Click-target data
....

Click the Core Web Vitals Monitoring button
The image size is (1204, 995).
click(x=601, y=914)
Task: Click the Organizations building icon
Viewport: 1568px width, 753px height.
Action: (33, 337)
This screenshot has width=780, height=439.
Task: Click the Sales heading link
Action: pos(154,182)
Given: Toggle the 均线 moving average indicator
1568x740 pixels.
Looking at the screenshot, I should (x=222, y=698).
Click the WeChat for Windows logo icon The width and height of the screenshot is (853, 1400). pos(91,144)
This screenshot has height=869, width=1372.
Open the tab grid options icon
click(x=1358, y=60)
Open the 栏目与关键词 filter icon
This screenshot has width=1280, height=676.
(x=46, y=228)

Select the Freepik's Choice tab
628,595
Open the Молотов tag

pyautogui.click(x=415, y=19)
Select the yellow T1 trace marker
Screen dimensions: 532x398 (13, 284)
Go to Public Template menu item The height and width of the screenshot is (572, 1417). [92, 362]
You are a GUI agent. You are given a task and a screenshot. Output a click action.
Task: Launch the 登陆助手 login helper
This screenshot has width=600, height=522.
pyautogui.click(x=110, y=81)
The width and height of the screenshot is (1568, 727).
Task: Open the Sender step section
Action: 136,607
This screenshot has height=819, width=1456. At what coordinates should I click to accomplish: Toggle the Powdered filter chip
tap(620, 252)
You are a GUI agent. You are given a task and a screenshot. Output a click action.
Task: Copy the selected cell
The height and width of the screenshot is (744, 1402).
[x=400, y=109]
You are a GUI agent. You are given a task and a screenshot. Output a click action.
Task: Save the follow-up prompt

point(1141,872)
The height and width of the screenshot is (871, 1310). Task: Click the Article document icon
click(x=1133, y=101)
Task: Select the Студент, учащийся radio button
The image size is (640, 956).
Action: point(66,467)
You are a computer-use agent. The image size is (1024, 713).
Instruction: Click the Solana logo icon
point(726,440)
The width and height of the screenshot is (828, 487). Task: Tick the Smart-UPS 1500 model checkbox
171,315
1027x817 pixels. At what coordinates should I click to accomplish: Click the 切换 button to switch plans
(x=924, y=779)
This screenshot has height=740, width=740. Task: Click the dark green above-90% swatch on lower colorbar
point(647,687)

....

[REQUIREMENT]: Copy the lines of the material word for word, from the line containing "Select the Freepik's Choice tab" through the line containing "[x=400, y=109]", both included.

[ANSWER TO THIS TASK]:
Select the Freepik's Choice tab
628,595
Open the Молотов tag

pyautogui.click(x=415, y=19)
Select the yellow T1 trace marker
Screen dimensions: 532x398 (13, 284)
Go to Public Template menu item The height and width of the screenshot is (572, 1417). [92, 362]
You are a GUI agent. You are given a task and a screenshot. Output a click action.
Task: Launch the 登陆助手 login helper
This screenshot has width=600, height=522.
pyautogui.click(x=110, y=81)
The width and height of the screenshot is (1568, 727).
Task: Open the Sender step section
Action: 136,607
This screenshot has height=819, width=1456. At what coordinates should I click to accomplish: Toggle the Powdered filter chip
tap(620, 252)
You are a GUI agent. You are given a task and a screenshot. Output a click action.
Task: Copy the selected cell
The height and width of the screenshot is (744, 1402).
[x=400, y=109]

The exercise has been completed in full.